The Company does not guarantee that the assumptions underlying the forward
-looking statements in this announcement are free from errors nor does it accept
any responsibility for the future accuracy of the opinions expressed in this
announcement or any obligation to update or revise the statements in this
announcement to reflect subsequent events. Undue reliance should not be placed
on the forward-looking statements in this announcement. The information,
opinions and forward-looking statements contained in this announcement speak
only as at its date and are subject to change without notice. The Company does
not undertake any obligation to review, update, confirm or to release publicly
any revisions to any forward-looking statements to reflect events that occur or
circumstances that arise in relation to the content of this announcement.

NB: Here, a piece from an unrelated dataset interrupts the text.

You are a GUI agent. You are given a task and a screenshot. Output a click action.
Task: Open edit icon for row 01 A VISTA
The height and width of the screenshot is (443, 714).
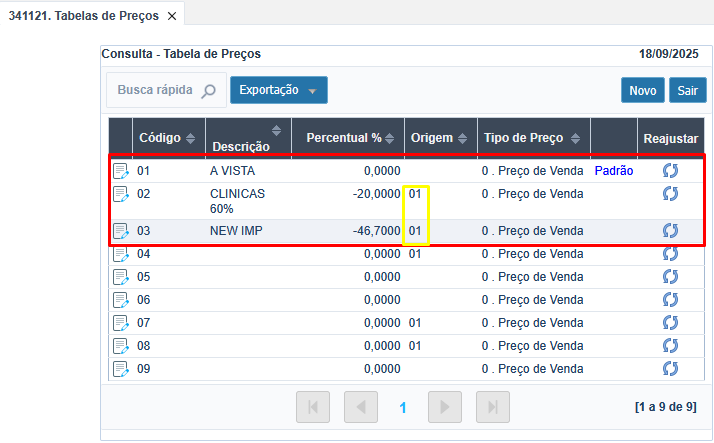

Information to Distributors
For the purposes of the product governance requirements contained within: (a) EU
Directive 2014/65/EU on markets in financial instruments, as amended (“MiFID
II”); (b) Articles 9 and 10 of Commission Delegated Directive (EU) 2017/593
supplementing MiFID II; and (c) Chapter 5 of the Finnish Financial Supervisory
Authority’s regulations regarding investment services and activities, FFFS
2017:2, (together the “MiFID II Product Governance Requirements”), and
disclaiming all and any liability, whether arising in tort, contract or
otherwise, which any “manufacturer” (for the purposes of the MiFID II Product
Governance Requirements) may otherwise have with respect thereto, the shares
have been subject to a product approval process, where the target market for
shares in the Company are: (i) retail investors and (ii) investors who meet the
criteria of professional clients and eligible counterparties, each as defined in
MiFID II (the “target market”). Notwithstanding the assessment of the target
market, distributors should note that: the price of the shares may decline and
investors could lose all or part of their investment; the shares offer no
guaranteed income and no capital protection; and an investment in the shares is
compatible only with investors who do not need a guaranteed income or capital
protection, who (either alone or in conjunction with an appropriate financial or
other adviser) are capable of evaluating the merits and risks of such an
investment and who have sufficient resources to be able to bear any losses that
may result therefrom. The target market assessment is without prejudice to the
requirements of any contractual, legal or regulatory selling restrictions in
relation to the IPO. For the avoidance of doubt, the target market assessment
does not constitute: (a) an assessment of suitability or appropriateness for the
purposes of MiFID II; or (b) a recommendation to any investor or group of
investors to invest in, or purchase, or take any other action whatsoever with
respect to the shares in the Company. Each distributor is responsible for
undertaking its own target market assessment in respect of the shares in the
Company and determining appropriate distribution channels.